Giuseppe Conte prova a mediare: ritiene “comprensibili” le perplessità dei 5stelle ma sottolinea che questo “è il momento di concentrarsi sul bene del Paese”, aggiungendo che per il Movimento “la compattezza è un valore in sè”. Nella sua veste di pacificatore ottiene anche il plauso della senatrice leghista (e avvocato di Salvini) Giulia Bongiorno (“Il presidente Conte può dare un grosso contributo a questo governo. Non è un problema di chi va ma di come si va”) ma i pentastellati non abboccano alle sirene e alla fine convengono che a decidere su un eventuale supporto ad un governo presieduto da Mario Draghi, saranno gli iscritti alla piattaforma Rousseau, chiamati ad esprimersi dalle ore 13 di domani fino alla stessa ora di giovedì. Acque agitate, per usare un eufemismo, anche dalle parti del Nazareno.

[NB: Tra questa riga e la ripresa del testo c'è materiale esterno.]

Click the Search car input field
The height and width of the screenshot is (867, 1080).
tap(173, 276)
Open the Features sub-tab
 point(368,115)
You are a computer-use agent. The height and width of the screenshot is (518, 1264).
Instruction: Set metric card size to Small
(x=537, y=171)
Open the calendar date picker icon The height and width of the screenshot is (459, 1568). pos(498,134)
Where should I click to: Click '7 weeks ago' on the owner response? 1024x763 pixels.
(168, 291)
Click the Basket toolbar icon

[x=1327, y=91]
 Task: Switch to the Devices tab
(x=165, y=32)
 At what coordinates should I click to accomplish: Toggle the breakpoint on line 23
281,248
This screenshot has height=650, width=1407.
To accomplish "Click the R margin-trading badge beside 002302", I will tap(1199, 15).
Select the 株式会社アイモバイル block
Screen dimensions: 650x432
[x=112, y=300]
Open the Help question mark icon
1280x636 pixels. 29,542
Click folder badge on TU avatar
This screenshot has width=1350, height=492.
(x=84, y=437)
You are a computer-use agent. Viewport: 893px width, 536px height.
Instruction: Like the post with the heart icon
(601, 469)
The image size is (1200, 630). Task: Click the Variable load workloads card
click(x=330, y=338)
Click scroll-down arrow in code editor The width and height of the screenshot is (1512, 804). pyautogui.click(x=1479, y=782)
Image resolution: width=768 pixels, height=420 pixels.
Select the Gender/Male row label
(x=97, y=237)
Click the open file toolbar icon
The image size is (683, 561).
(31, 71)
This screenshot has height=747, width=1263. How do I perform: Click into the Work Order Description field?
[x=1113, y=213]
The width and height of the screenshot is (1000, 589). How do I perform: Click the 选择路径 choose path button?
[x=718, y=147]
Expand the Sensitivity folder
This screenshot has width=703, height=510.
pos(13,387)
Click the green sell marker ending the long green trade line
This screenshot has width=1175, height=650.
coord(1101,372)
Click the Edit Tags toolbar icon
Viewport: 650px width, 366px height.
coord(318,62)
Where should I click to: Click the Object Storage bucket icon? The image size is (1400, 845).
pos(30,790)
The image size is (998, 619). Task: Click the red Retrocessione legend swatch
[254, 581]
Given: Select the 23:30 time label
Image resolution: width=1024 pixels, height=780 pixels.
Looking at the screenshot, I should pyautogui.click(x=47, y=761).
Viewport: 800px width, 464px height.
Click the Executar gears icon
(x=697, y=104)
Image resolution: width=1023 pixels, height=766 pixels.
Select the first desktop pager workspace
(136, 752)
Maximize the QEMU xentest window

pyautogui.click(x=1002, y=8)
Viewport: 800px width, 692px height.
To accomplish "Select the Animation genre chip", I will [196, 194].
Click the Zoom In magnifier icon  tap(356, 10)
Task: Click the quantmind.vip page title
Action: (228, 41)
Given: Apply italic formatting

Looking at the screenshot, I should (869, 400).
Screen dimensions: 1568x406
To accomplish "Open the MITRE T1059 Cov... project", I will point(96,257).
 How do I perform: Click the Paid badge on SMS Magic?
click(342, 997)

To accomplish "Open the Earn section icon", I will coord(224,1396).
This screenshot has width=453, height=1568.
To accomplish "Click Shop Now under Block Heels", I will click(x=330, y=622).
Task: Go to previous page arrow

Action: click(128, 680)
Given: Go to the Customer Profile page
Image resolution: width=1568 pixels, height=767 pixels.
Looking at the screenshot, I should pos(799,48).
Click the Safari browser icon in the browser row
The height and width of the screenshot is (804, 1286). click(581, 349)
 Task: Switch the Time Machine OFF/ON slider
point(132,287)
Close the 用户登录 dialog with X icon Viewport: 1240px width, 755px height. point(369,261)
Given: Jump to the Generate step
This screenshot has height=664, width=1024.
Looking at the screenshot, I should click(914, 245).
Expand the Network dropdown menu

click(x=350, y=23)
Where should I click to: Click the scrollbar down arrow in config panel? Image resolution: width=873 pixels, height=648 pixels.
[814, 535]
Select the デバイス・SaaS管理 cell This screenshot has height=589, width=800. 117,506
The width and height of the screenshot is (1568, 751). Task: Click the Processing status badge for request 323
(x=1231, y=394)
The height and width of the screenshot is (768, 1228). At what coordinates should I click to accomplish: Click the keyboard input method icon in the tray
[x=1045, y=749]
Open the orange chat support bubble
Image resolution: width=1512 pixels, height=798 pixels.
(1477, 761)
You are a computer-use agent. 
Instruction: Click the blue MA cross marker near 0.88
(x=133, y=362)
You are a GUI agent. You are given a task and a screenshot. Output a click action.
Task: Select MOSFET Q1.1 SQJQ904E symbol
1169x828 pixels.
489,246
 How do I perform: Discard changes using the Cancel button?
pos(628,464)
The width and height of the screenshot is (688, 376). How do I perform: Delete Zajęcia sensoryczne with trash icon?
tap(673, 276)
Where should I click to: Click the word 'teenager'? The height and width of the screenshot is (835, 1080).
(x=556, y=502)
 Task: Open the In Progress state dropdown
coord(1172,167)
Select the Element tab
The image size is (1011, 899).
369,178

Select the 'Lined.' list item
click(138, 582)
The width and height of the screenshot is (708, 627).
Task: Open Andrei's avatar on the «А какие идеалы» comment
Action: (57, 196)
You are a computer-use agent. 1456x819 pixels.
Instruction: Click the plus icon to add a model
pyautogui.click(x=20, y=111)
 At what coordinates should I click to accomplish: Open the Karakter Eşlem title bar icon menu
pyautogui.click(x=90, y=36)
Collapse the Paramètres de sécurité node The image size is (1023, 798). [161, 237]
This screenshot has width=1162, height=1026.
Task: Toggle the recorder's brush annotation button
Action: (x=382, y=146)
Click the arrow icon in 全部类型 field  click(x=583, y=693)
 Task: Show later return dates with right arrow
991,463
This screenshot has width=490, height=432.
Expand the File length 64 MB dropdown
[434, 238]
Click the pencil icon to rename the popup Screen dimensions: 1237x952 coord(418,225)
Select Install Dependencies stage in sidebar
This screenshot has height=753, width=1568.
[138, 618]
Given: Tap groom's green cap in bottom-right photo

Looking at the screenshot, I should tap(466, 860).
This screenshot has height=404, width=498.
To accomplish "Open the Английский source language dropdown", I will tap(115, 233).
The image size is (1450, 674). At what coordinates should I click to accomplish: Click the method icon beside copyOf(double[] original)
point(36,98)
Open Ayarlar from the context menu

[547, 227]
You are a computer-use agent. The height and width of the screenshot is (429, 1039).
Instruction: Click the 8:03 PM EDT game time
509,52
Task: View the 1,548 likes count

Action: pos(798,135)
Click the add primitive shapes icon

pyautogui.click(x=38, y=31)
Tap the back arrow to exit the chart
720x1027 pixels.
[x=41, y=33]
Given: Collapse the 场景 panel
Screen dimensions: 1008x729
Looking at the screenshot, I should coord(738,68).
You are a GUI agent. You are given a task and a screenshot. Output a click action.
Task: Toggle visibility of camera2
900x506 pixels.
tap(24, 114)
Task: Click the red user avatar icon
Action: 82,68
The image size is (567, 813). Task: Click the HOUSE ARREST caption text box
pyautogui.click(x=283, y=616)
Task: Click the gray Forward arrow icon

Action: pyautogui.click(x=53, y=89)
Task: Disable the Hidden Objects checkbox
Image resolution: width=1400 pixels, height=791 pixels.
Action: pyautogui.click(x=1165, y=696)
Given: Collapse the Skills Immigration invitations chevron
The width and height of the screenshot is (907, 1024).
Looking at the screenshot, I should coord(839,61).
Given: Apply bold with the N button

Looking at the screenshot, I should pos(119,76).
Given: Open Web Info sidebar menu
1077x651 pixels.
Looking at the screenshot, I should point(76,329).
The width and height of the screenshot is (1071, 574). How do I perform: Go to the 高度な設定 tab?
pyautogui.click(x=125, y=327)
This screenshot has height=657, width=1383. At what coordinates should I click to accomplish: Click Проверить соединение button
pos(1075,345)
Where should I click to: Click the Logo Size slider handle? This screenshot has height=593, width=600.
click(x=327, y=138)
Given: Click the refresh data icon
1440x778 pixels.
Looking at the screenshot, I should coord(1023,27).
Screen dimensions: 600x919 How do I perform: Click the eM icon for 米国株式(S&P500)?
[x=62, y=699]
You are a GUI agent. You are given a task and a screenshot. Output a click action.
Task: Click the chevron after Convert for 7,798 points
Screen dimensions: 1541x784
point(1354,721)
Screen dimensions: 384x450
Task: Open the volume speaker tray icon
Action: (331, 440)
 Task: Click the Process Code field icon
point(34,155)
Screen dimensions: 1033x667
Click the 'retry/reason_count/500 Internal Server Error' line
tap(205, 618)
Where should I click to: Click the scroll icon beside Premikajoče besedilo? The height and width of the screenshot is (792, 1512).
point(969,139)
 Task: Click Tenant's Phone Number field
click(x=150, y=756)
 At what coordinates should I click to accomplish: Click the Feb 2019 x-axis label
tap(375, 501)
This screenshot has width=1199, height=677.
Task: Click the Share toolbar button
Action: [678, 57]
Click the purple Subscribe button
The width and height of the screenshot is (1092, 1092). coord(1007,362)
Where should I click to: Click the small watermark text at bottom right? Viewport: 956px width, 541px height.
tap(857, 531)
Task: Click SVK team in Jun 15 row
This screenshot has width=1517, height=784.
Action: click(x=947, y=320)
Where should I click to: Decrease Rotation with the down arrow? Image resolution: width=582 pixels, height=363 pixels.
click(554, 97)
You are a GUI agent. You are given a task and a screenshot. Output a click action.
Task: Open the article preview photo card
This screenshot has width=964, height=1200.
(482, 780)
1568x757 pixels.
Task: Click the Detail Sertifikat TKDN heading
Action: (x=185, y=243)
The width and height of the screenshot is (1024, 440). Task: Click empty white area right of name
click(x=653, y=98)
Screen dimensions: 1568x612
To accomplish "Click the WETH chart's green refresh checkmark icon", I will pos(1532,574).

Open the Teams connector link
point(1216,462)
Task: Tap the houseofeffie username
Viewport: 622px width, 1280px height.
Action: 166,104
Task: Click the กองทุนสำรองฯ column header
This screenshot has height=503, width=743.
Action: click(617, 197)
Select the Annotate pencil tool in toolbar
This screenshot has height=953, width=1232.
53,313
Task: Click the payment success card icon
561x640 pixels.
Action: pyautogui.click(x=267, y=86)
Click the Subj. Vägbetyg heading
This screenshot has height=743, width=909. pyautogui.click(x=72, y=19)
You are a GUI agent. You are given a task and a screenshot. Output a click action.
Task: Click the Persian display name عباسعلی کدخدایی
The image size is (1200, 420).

Se da una parte Base Riformista, l’area dem guidata da Lorenzo Guerini e Luca Lotti, sottolinea la necessità che l’esecutivo Draghi “Abbia il pieno e convinto sostegno di tutto il Partito Democratico a partire dalla definizione del suo profilo programmatico”, la presenza della Lega è indigesta a molti. Il segretario Nicola Zingaretti, ospite domenica a Mezz’ora in più su Rai Tre, ha sì rivendicato che Salvini “ha dato ragione al Pd riconoscendo che l’idea di risolvere i problemi distruggendo l’Europa era fallimentare” ma ha anche sottolineato che toccherà al premier incaricato valutare “il grado di coerenza di chi si propone di appoggiare in parlamento il suo progetto per il Paese”. Tradotto: il Capitano è un incoerente e la sua è una giravolta di convenienza. Non sono ottime premesse.